'''

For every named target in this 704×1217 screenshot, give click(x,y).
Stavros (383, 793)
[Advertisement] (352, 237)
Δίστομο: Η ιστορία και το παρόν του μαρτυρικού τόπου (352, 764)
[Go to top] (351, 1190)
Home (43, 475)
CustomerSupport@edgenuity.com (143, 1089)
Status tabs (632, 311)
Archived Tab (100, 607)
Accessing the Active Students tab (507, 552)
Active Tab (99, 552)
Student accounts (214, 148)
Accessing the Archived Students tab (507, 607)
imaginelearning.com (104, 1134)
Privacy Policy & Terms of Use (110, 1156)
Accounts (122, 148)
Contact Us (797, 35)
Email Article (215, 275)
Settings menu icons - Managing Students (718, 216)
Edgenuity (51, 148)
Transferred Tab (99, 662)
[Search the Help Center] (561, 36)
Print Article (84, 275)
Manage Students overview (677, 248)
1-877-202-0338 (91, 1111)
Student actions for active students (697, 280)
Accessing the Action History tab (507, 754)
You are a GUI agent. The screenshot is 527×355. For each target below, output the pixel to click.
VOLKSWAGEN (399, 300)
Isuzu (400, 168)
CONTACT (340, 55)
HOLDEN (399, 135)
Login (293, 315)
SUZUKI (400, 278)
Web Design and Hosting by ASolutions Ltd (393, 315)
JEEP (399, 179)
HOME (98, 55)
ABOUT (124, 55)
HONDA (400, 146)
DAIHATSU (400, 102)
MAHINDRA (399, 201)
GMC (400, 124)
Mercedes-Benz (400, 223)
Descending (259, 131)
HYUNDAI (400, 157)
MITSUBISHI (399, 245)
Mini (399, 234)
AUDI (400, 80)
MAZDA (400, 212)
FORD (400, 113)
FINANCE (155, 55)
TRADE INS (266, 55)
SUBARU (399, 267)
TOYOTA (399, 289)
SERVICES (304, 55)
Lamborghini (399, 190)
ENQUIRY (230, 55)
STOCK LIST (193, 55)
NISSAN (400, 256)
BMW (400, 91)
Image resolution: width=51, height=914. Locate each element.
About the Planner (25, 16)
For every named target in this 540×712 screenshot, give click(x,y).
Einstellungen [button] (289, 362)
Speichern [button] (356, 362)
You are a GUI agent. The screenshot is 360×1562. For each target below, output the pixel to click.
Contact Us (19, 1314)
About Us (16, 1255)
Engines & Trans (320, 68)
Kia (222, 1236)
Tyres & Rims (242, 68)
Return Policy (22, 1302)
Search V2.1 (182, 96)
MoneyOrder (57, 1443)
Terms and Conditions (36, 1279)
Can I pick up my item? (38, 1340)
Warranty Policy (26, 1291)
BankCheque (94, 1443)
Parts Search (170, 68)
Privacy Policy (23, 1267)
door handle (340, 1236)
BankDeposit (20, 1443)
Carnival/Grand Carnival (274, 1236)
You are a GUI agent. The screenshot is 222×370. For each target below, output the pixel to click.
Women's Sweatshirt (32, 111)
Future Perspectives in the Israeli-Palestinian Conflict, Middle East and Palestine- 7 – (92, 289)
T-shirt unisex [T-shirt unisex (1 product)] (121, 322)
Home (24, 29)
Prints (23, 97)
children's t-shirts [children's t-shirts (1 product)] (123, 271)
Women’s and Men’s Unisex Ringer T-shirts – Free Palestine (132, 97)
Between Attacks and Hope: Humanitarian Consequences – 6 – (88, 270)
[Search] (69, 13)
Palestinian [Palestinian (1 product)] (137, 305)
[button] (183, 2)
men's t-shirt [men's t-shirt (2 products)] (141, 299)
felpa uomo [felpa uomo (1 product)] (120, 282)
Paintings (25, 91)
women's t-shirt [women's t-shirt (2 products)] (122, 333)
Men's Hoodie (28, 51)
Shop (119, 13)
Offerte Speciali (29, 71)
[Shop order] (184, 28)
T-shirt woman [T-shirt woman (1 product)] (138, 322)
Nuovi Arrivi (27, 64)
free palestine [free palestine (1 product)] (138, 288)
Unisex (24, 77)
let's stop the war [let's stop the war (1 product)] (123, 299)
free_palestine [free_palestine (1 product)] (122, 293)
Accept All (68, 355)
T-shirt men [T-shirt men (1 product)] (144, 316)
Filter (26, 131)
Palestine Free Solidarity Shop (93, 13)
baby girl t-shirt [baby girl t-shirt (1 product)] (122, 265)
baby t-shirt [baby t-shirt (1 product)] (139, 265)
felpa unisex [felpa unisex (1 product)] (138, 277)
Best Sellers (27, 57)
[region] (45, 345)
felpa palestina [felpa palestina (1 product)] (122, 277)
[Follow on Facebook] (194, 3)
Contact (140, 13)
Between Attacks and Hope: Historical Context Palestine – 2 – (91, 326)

'''

### The task
Rewrite the data above as a JSON list of strings, one string per line, leaving out blank lines. Begin at the line containing "MoneyOrder (57, 1443)" and stop after the line containing "Carnival/Grand Carnival (274, 1236)".

### Written reply
[
  "MoneyOrder (57, 1443)",
  "Terms and Conditions (36, 1279)",
  "Can I pick up my item? (38, 1340)",
  "Warranty Policy (26, 1291)",
  "BankCheque (94, 1443)",
  "Parts Search (170, 68)",
  "Privacy Policy (23, 1267)",
  "door handle (340, 1236)",
  "BankDeposit (20, 1443)",
  "Carnival/Grand Carnival (274, 1236)"
]